BRUSSELS – Belgium – The EU Commission has today formally threatened to take legal action against the UK over the HGV levy, claiming it is incompatible with the ‘single market’
Responding to the European Commission’s action against the UK over the heavy goods vehicle (HGV) road user levy, Vote Leave Chief Executive Matthew Elliott said:
“It’s outrageous that a policy designed by our elected Government to create a level playing field for hauliers is under threat from unelected bureaucrats in Brussels. Much like our borders and our economy, a decision over this issue will not be made by the people we elect, but by EU judges. The bill families face from the latest EU meddling is on top of the £350 million we already hand to Brussels every week. If we want to take back control of our economy, our democracy and our roads, we must Vote Leave on 23 June.”
The Commission has today formally threatened to take legal action against the UK over the HGV levy, claiming it is incompatible with the ‘single market’.
In a ‘reasoned opinion’ delivered to the UK, ‘the Commission has today set out its concern that the HGV levy discriminates against non-UK hauliers’. The UK will have two months to respond before the Commission formally launches infraction proceedings against the UK .
The Commission claims that it is acting to ‘protect the EU’s Single Market‘. If infraction proceedings are launched, the European Court is likely to declare the UK’s legislation to be incompatible with EU law.
The Government has championed the HGV levy, which was introduced in April 2015.

_EXTRACTED DATA_

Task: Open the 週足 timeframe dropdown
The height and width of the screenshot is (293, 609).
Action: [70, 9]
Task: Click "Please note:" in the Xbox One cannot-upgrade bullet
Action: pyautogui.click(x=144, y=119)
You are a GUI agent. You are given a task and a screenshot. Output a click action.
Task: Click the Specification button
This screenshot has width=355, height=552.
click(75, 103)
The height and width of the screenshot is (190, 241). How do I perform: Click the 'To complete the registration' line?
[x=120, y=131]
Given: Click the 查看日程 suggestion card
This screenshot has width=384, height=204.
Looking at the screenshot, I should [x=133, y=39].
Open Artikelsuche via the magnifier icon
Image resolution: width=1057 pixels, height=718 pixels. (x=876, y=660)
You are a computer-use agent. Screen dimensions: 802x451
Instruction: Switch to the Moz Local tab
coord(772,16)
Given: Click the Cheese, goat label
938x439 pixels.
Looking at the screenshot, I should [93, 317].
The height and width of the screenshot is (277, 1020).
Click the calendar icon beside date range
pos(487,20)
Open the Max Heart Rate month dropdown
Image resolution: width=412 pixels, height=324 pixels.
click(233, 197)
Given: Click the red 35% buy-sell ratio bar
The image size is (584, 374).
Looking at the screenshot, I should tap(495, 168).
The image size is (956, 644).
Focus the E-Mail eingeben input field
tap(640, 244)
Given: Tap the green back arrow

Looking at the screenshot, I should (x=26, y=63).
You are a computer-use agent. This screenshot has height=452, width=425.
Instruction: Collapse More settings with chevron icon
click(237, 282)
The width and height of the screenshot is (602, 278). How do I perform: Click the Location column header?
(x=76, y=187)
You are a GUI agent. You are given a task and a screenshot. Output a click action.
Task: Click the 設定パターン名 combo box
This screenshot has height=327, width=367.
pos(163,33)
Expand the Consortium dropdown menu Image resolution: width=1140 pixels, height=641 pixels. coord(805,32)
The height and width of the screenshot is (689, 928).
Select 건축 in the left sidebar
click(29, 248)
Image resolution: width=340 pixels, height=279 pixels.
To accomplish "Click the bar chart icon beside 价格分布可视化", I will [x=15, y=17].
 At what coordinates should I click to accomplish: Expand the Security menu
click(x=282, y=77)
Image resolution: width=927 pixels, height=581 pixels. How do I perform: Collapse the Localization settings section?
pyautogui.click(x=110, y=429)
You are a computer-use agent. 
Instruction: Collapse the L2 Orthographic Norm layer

_TASKS TO CARRY OUT_
(a) In the statement on the HGV levy, reproduce the passage from "The Commission has today formally" to "in April 2015." word for word.
(b) Write the next part of the statement on the EU Commission's action over the HGV levy, picking up after its final sentence.

_ANSWERS TO THE TASKS_
(a)
The Commission has today formally threatened to take legal action against the UK over the HGV levy, claiming it is incompatible with the ‘single market’.
In a ‘reasoned opinion’ delivered to the UK, ‘the Commission has today set out its concern that the HGV levy discriminates against non-UK hauliers’. The UK will have two months to respond before the Commission formally launches infraction proceedings against the UK .
The Commission claims that it is acting to ‘protect the EU’s Single Market‘. If infraction proceedings are launched, the European Court is likely to declare the UK’s legislation to be incompatible with EU law.
The Government has championed the HGV levy, which was introduced in April 2015.

(b)
According to the Department for Transport, ‘Government has introduced a road user levy for heavy goods vehicles (HGV) of 12 tonnes or more. The aim of the levy is to ensure these vehicles make a contribution to the wear and tear of the road network’.
On the introduction of the levy, the then Roads Minister Stephen Hammond (who is supporting the remain campaign) said: ‘Every year there are around 1.5 million trips to the UK by foreign registered lorries but none of them pays to use our roads, leaving UK businesses and taxpayers to foot the bill. In contrast, when UK hauliers travel abroad then in most cases they have to pay to use the roads. This new act will help the UK logistics industry remain competitive by making sure that operators from abroad are paying towards the cost of building and maintaining the UK’s roads as well as creating a level playing field for domestic operators’.
If the European Court agrees with the Commission, the UK could be left facing a £93 million bill with interest, more than the cost of a brand new hospital.
The European Court has long held that member states are ‘required in principle to repay charges levied in breach of EU law’. A member state is obliged to ‘to repay with interest amounts of tax levied in breach of EU law‘.
In its first year of operation, the HGV levy raised £46.5 million from foreign-registered vehicles.
Assuming it raised a similar sum in 2015-2016 as it did in 2015-2015, the UK could be forced to pay back £93 million with interest.
This is enough to pay for 14,991 state pensions or child benefit for 86,399 children. It is more than the new West Cumberland Hospital in Whitehaven, which opened in October 2015 (cost: £90 million).